Part of his particularized plea agreement is that he and Ms. Woods will be pleading guilty in a package here and in their next case that we will address somewhere else that they agree to cooperate with all state, local and federal authorities and testify truthfully in all hearings and trials against any of those defendants and accomplices. And the defense have agreed to and the state recommends and are hopeful that the court will take under advisement and consider to impose a sentence of three years. That will be a complete agreement sentence. No judicial release, no shock, no furlough, no IPP.

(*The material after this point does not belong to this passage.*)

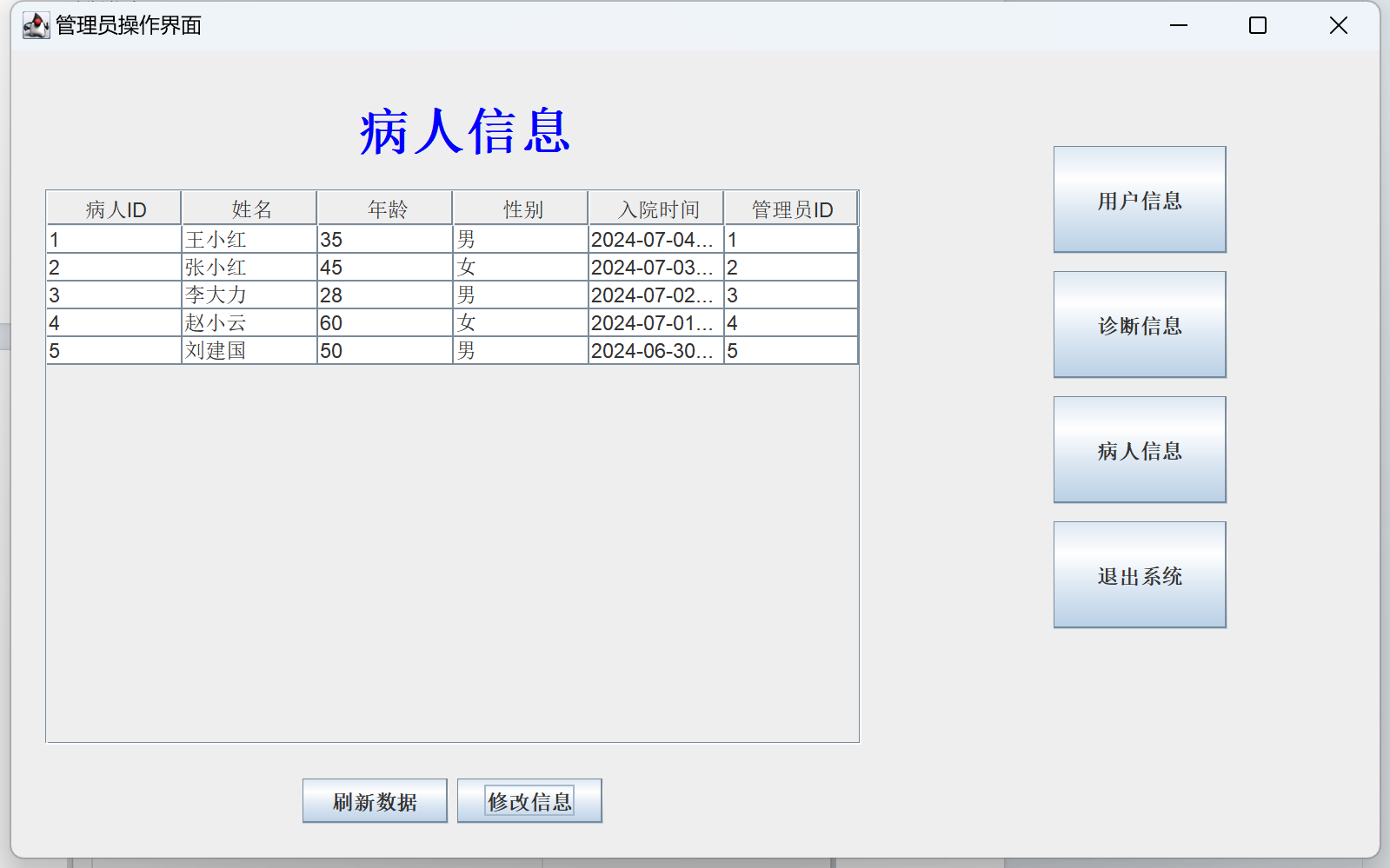This screenshot has width=1390, height=868.
Task: Open the 诊断信息 panel
Action: click(x=1139, y=325)
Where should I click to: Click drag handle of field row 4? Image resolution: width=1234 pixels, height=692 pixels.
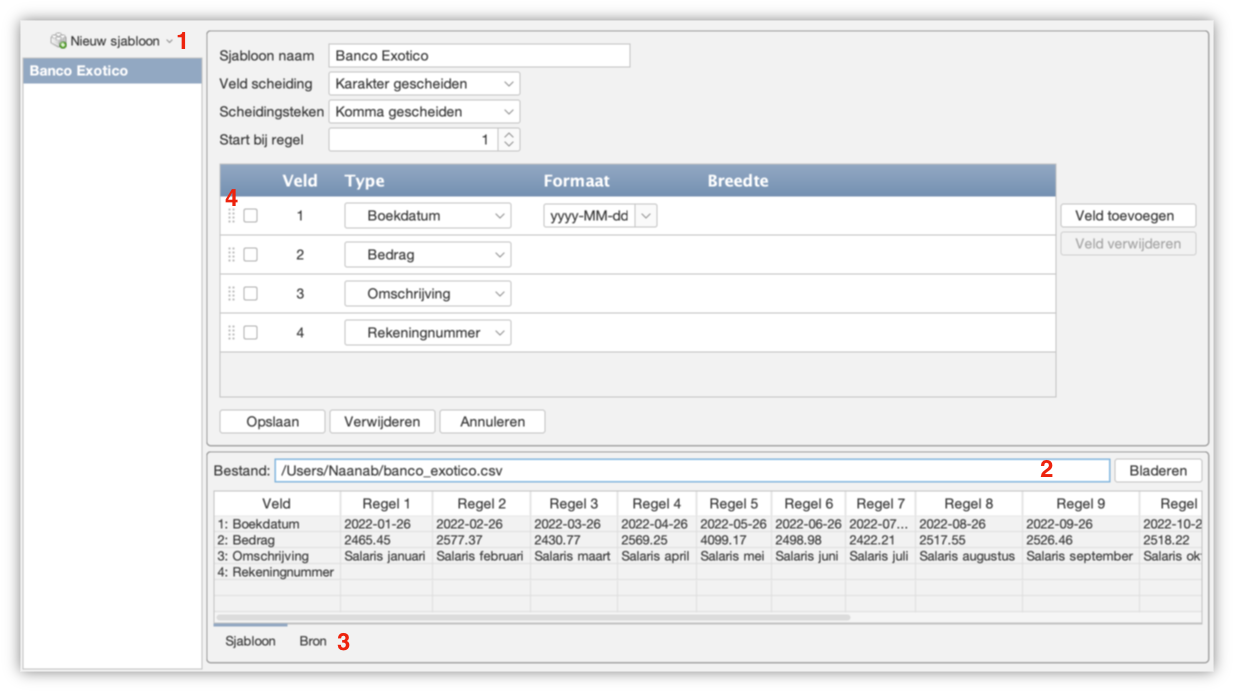tap(232, 333)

{¶8} Defense counsel agreed with the state’s outline of the plea agreement, but

noted for the record that under paragraph two of the written plea agreement, Lumbus had

agreed to cooperate fully “regarding certain points of interest.” In order for Lumbus to

meet with agents and investigators to fulfill this requirement, defense counsel requested

that Lumbus remain on bond until the sentencing hearing. The state had no objections to

this request.

{¶9} The court addressed the case against codefendant Talanda Woods first. As

relevant to Lumbus’s appeal, the trial court stated (when informing Woods of the

maximum penalties associated with each offense): “I’m going to go over for you the

maximum sentence that you could face even though we already discussed the possibility that the recommended sentence would be accepted by the court.” The court then

discussed the maximum penalty for each offense that Woods was pleading guilty to.

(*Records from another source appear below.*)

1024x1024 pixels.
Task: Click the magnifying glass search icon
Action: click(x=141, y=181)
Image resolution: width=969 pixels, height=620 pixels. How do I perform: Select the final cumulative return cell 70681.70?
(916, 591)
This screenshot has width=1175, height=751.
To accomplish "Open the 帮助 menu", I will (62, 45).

{¶10} After addressing Woods’s plea, the court advised Lumbus of the

constitutional rights he was waiving by entering into the plea and made sure that Lumbus

understood these rights. The court then reviewed each offense that Lumbus was

pleading guilty to, as well as the maximum penalty involved with each offense. The

court did not say anything about the agreed sentence as set forth in the written plea

agreement. Lumbus pleaded guilty to each charge, and agreed to forfeit the property as

indicated by the state. Lumbus further stated that he agreed to cooperate with all local,

state, and federal authorities and testify truthfully in all hearings against defendants and

accomplices. The trial court accepted Lumbus’s guilty plea and forfeiture.

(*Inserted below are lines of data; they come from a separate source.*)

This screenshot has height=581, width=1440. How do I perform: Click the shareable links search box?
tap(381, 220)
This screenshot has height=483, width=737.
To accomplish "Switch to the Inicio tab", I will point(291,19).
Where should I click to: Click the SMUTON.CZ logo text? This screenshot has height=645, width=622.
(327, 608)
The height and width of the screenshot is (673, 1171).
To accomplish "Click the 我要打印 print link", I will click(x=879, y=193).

{¶11} Defense counsel then stated:

Just to make it clear on the record, I think that will express the intention of the parties in negotiating and reaching this plea agreement as being material considerations [for] the six points that are listed in Mr. Lumbus’s plea agreement.

The third paragraph [regarding the “AGREED sentence of three years], the material consideration was that both defendants enter a plea of guilty in a package plea which has occurred here today. Point 2, and a material consideration I know for the state and the Defendant, that he must cooperate with all local, state and federal authorities and must testify truthfully in all hearings and trials against all defendants and accomplices. And I explained to Mr.